Would you please set down the data again exactly as given, excluding the pictures?

Saved entries
★ ★ ★ ★

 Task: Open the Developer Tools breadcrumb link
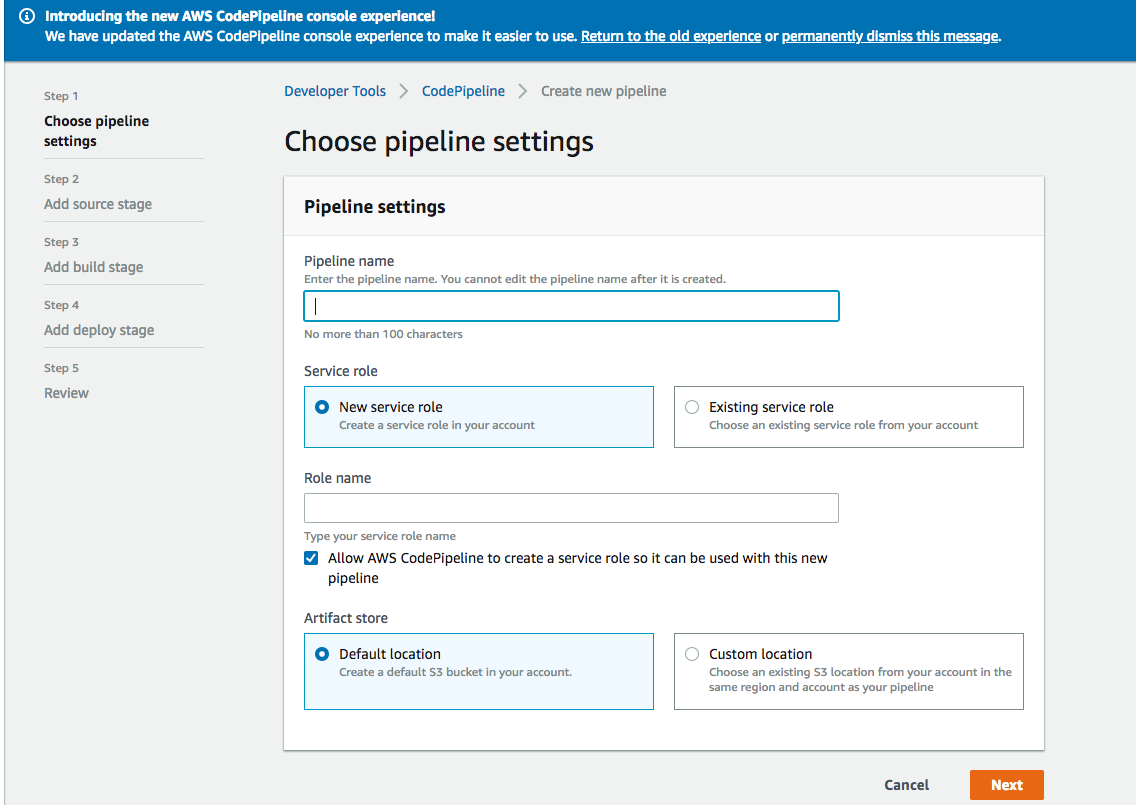click(335, 91)
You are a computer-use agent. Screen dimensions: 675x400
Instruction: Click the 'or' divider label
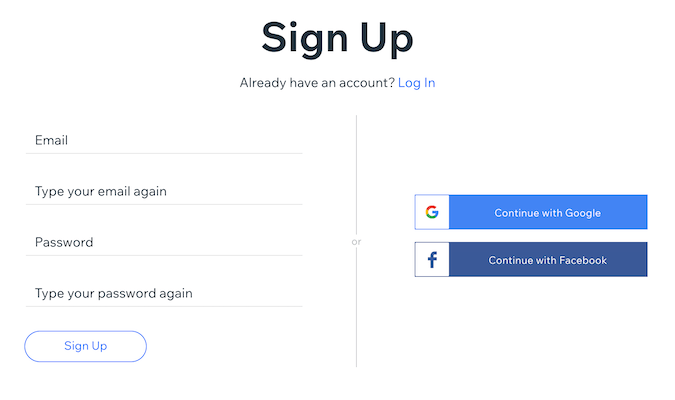[x=356, y=242]
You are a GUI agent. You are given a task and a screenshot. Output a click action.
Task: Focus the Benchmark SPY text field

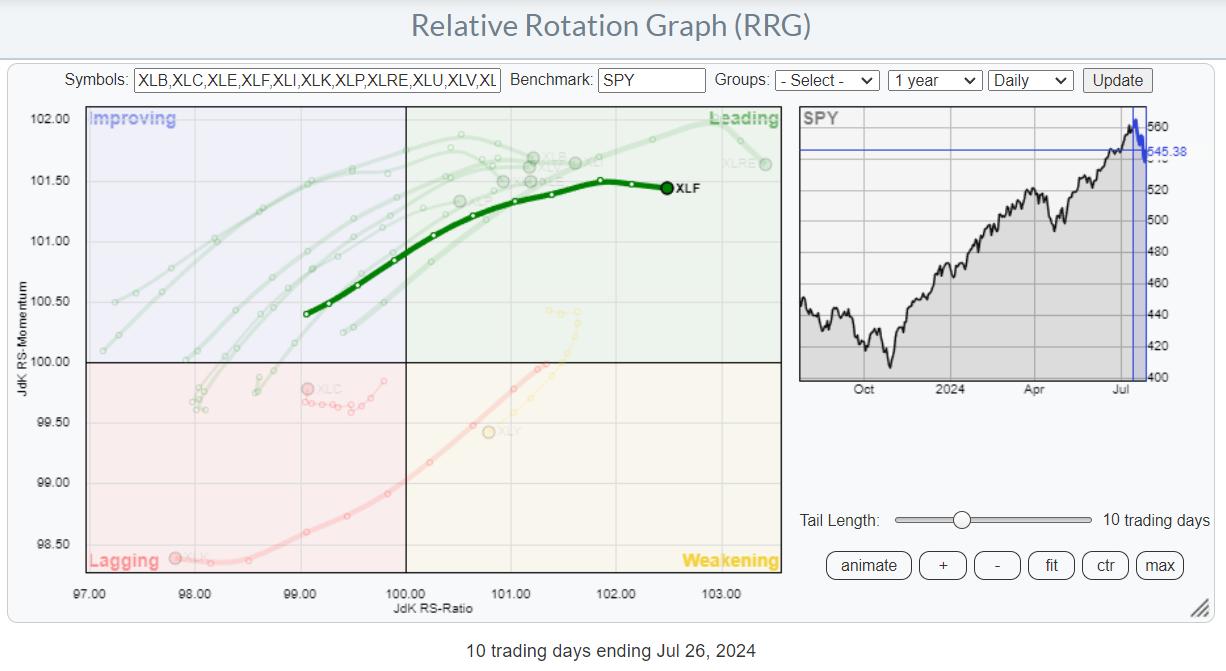[x=651, y=80]
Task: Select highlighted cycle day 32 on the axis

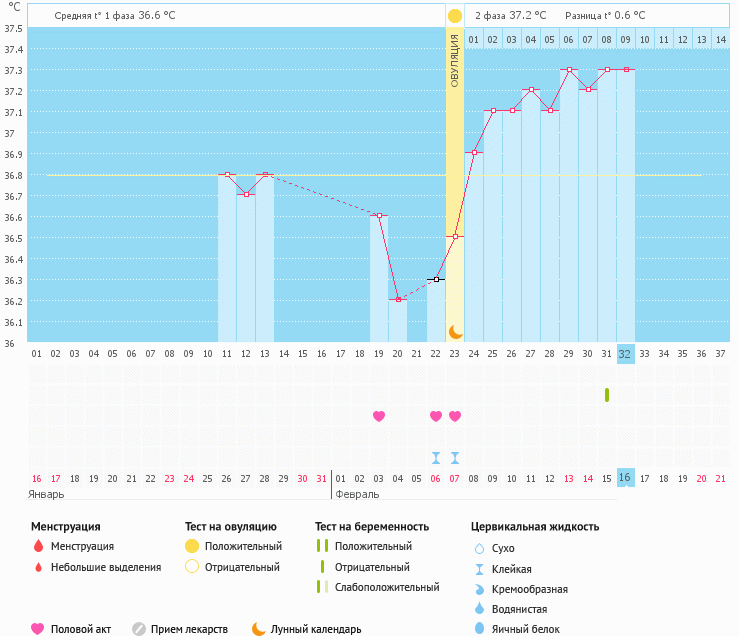Action: pyautogui.click(x=625, y=353)
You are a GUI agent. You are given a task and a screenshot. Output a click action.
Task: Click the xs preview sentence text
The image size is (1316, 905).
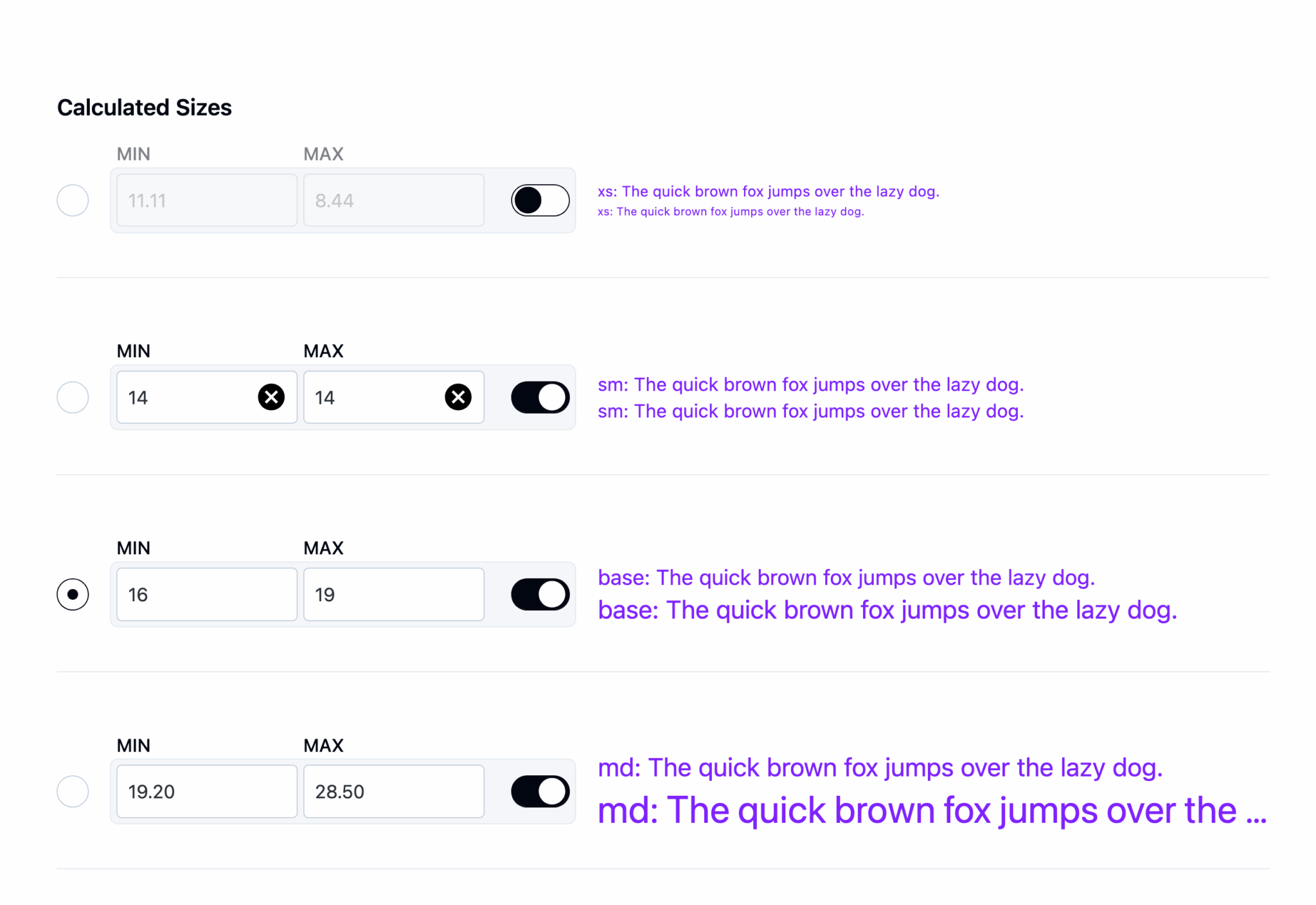tap(769, 191)
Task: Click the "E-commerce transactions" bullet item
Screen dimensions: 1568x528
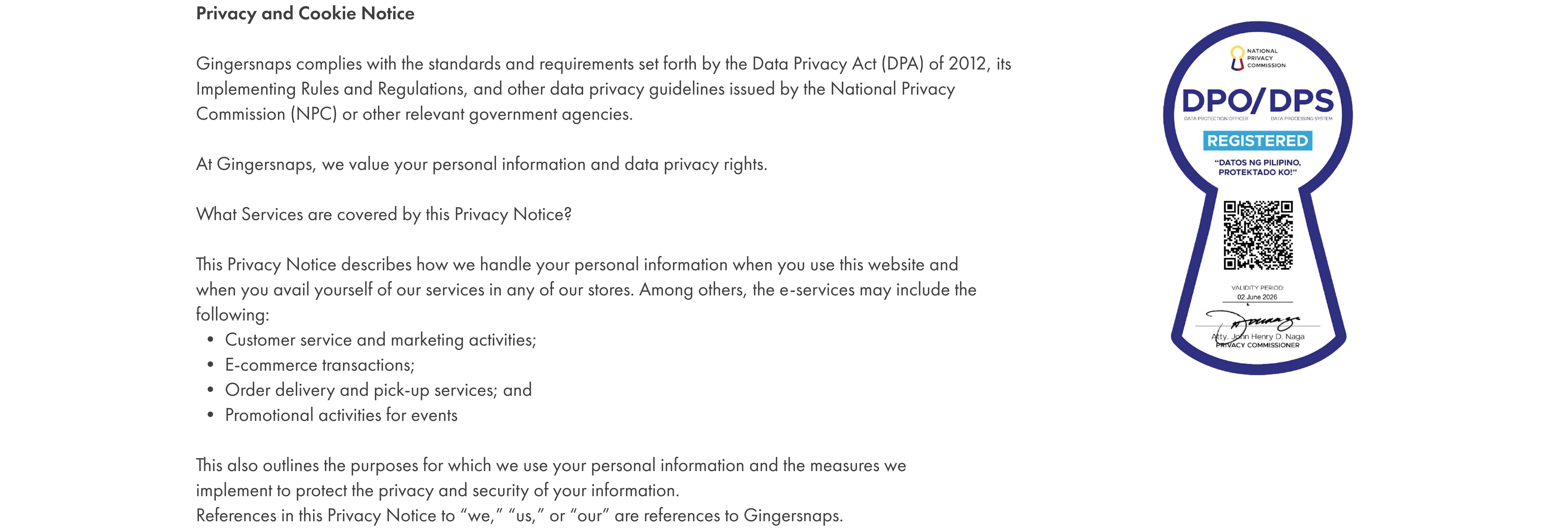Action: click(x=320, y=365)
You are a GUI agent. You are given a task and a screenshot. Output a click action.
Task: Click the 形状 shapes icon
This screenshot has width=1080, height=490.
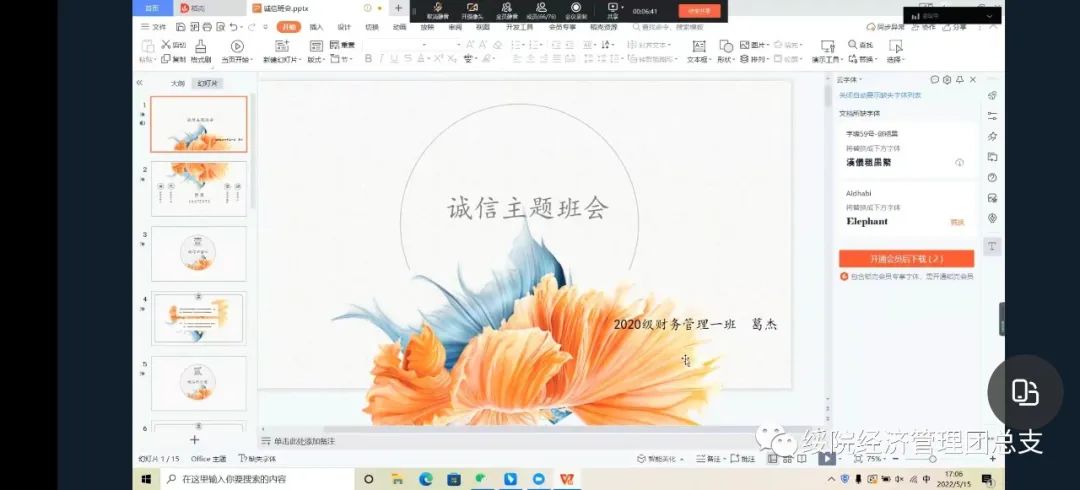[x=726, y=46]
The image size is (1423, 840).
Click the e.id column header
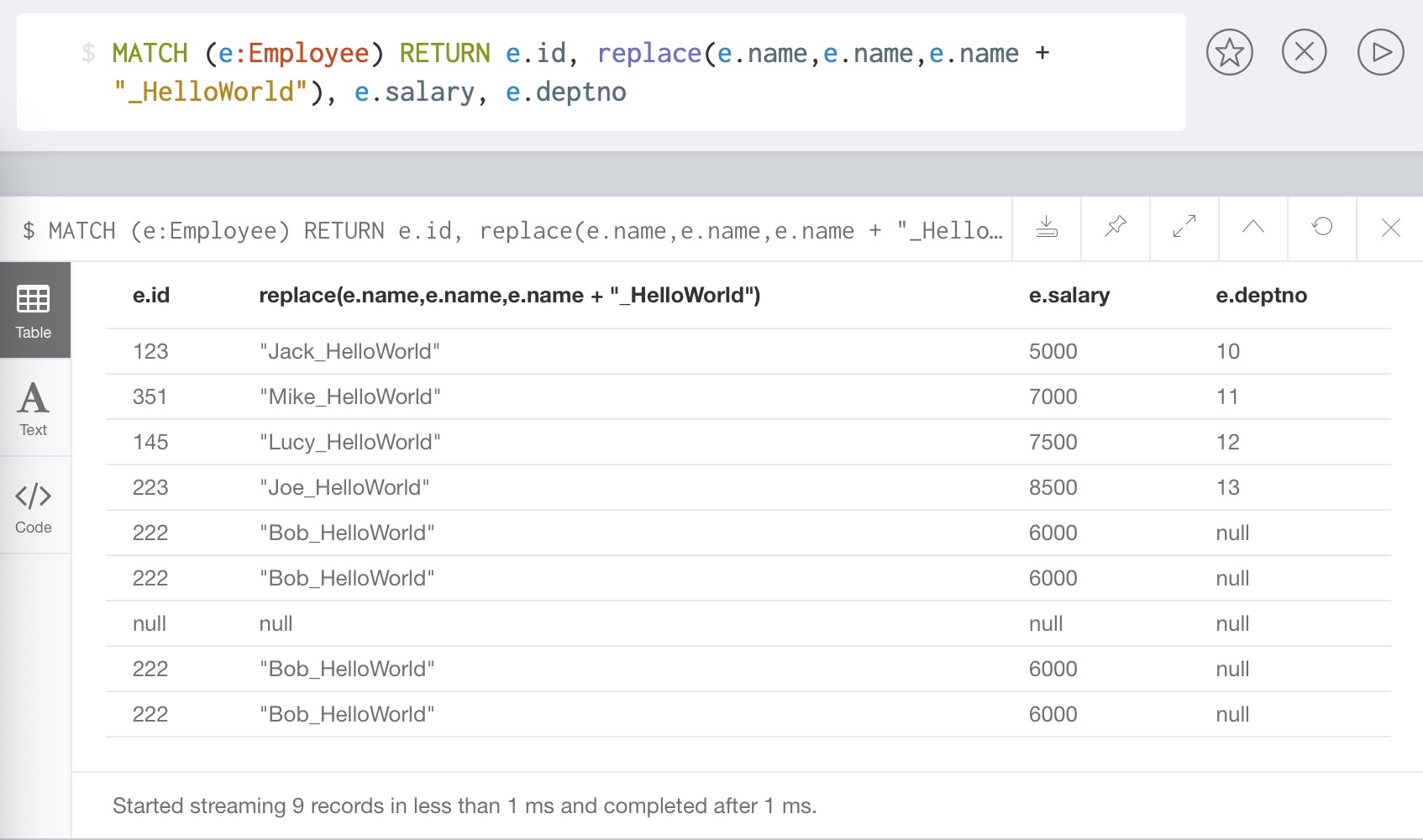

★ ★ ★ ★

Reply to the exercise:
 Task: Open the Developer Tools breadcrumb link
click(335, 91)
You are a computer-use agent. Screen dimensions: 675x400
Instruction: Click the 'or' divider label
[x=356, y=242]
You are a GUI agent. You are given a task and a screenshot. Output a click action.
Task: Focus the Benchmark SPY text field

[x=651, y=80]
Task: Select highlighted cycle day 32 on the axis

Action: pyautogui.click(x=625, y=353)
You are a GUI agent. You are given a task and a screenshot. Output a click action.
Task: Click the xs preview sentence text
The image size is (1316, 905).
tap(769, 191)
Task: Click the "E-commerce transactions" bullet item
Screen dimensions: 1568x528
Action: click(x=320, y=365)
You are a GUI agent. You are given a task and a screenshot. Output a click action.
Task: Click the 形状 shapes icon
This screenshot has width=1080, height=490.
[x=726, y=46]
The image size is (1423, 840).
Click the e.id column header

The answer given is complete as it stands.